During execution of a computer program, macroinstructions are fetched from memory, and supplied to a decoder within a microprocessor, which decodes the macroinstructions into corresponding micro-instructions. A single macroinstruction may spawn a single micro-instruction, or a series of micro-instructions, depending on the number of execution unit and memory operations required by the operation code (opcode) of the macroinstruction. The micro-instructions are then issued to the various execution units within the microprocessor for execution.

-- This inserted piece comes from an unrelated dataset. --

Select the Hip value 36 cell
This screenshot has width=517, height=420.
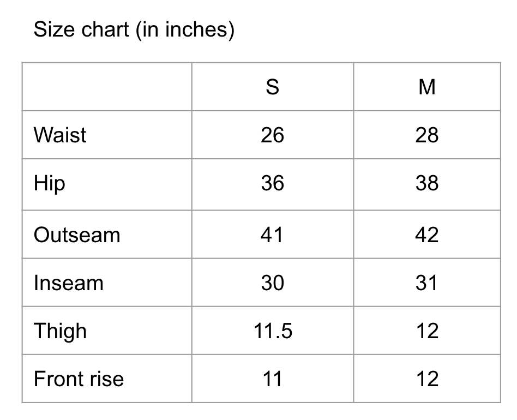[272, 184]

While micro-instructions provide a low-level specification of operations to be performed by execution units, the specification of operands (also termed "operand specifiers") within some micro-instruction may require that additional operations be performed within execution units, so as to allow the micro-instruction to be executed. For example, the micro-instruction AH:=add (AH, BL) requires, prior to the actual adding operation, that the value in either the AH register or the BL register be shifted into alignment with the value in the other register. Register structures employed by Intel Architecture processors are described in the Pentium.TM. Processor User's Manual, Volume 3: Architecture and Programming Manual, 1994, Section 3.3.1, pages 3-8 to 3-10, which is available from Intel Corporation. In prior art microprocessors, a misalignment was detected and a shifting operation performed by shifting circuitry associated with, or incorporated within, an arithmetic logic unit (ALU) prior to performing the actual adding operation. Prior art microprocessors subjected all micro-instructions requiring an addition operation to scrutiny by this shifting circuitry.

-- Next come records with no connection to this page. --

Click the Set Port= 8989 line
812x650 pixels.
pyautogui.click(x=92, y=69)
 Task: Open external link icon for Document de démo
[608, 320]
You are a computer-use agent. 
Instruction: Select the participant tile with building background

At certain clock frequencies, an ALU may be able to perform an additional operation required by the specification of an operand within a micro-instruction, such as the shifting operation described above, together with the addition operation (ADD) in a single clock cycle, and without any performance penalties. However, as the frequency at which functional units operate is increased, it is desirable to simplify functional units, such as the ALU, so as to increase the overall performance of the processor. To achieve this simplification, it is desirable to limit the number of operations that any single functional unit performs, and to increase the granularity of these functional units.